Work request – How do the lines read from the one holding "Instruction: Select Delete" through the last line of the listing? Set them down exactly, pictures omitted.

Supplied records –
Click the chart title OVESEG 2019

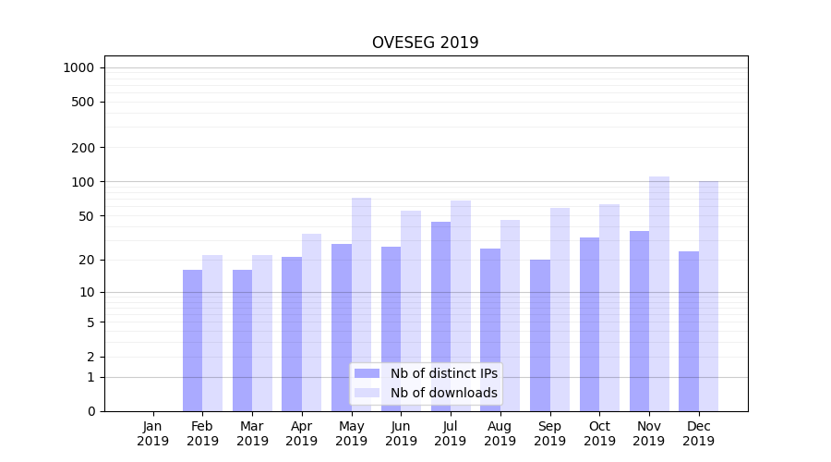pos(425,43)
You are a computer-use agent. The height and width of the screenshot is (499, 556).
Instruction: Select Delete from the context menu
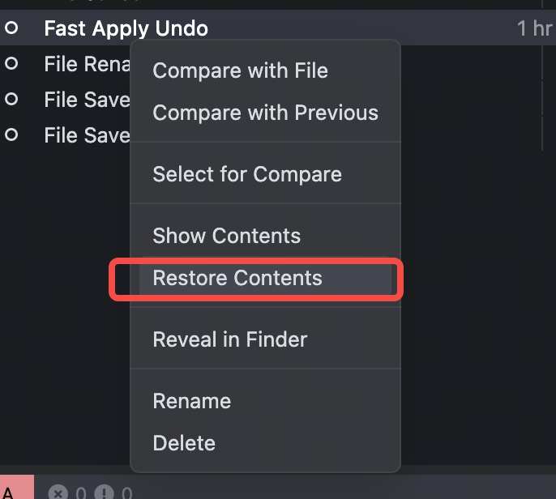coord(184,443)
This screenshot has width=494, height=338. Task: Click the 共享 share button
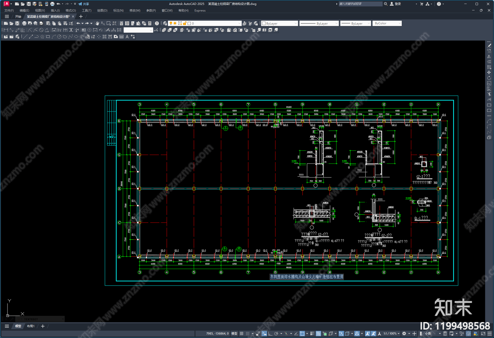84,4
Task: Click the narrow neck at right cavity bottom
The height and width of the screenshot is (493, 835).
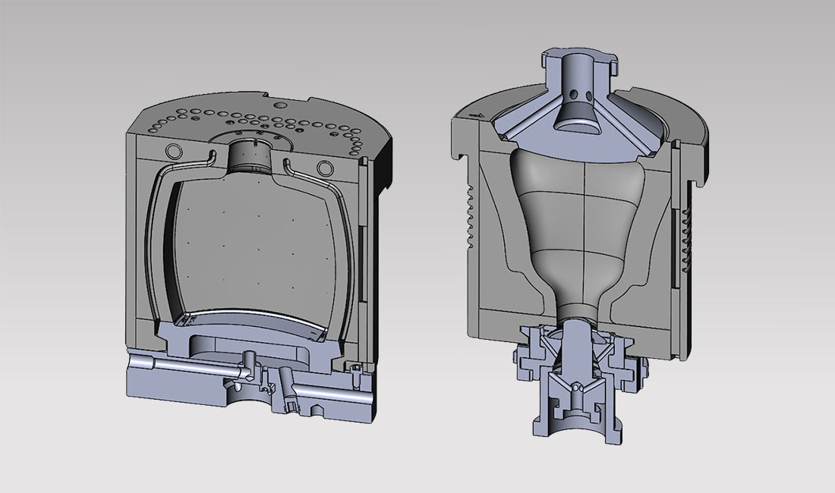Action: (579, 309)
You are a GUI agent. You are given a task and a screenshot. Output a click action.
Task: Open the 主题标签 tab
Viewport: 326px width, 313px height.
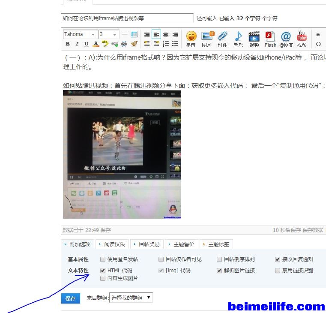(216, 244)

Response area –
Instruction: Select Delete from the context menu
coord(184,443)
This screenshot has width=494, height=338. Task: Click the 共享 share button
84,4
Task: Click the narrow neck at right cavity bottom
The height and width of the screenshot is (493, 835).
Action: (579, 309)
You are a GUI agent. You are given a task and a screenshot. Output a click action.
Task: Open the 主题标签 tab
Viewport: 326px width, 313px height.
(216, 244)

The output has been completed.